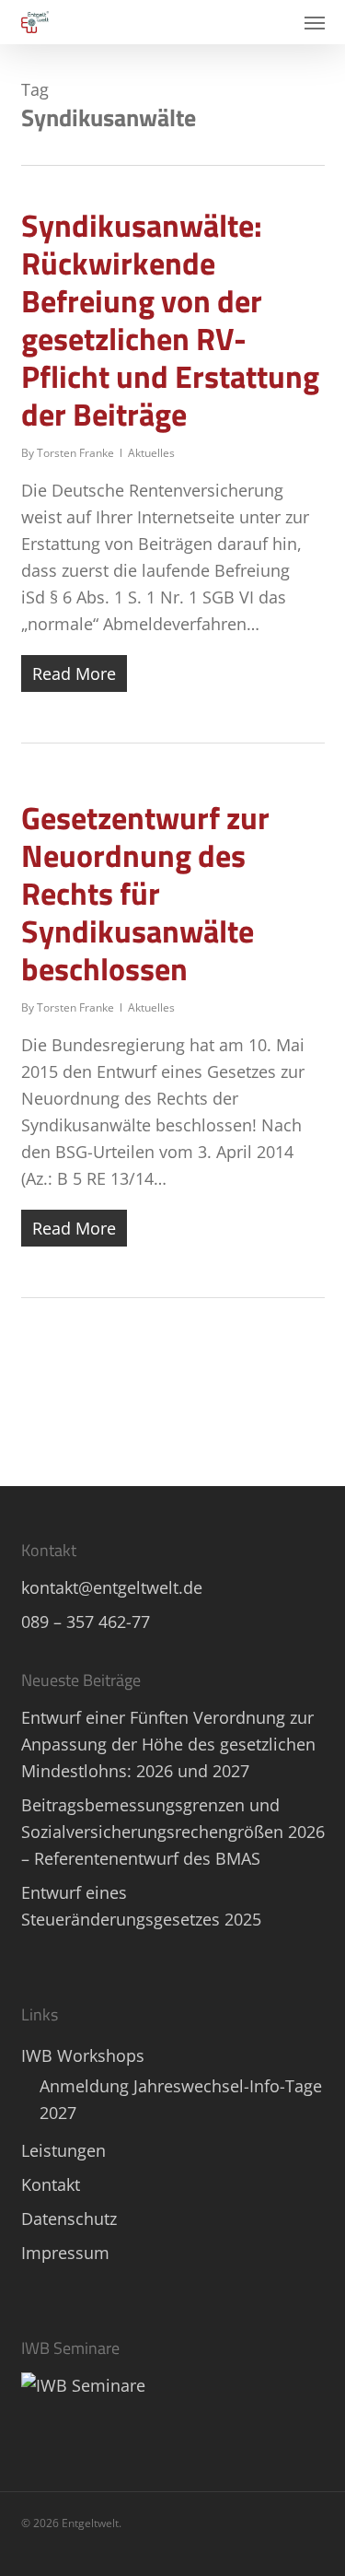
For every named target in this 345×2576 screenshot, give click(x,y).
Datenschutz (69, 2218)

++++++++

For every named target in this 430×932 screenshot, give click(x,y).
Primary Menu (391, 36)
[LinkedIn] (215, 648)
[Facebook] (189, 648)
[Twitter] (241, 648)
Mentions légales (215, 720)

++++++++

Where a line of the material holds the word "click", copy that line.

For every named target in this 345×2576 screenshot, give click(x,y).
For every named target in this 430×932 screenshot, give click(x,y).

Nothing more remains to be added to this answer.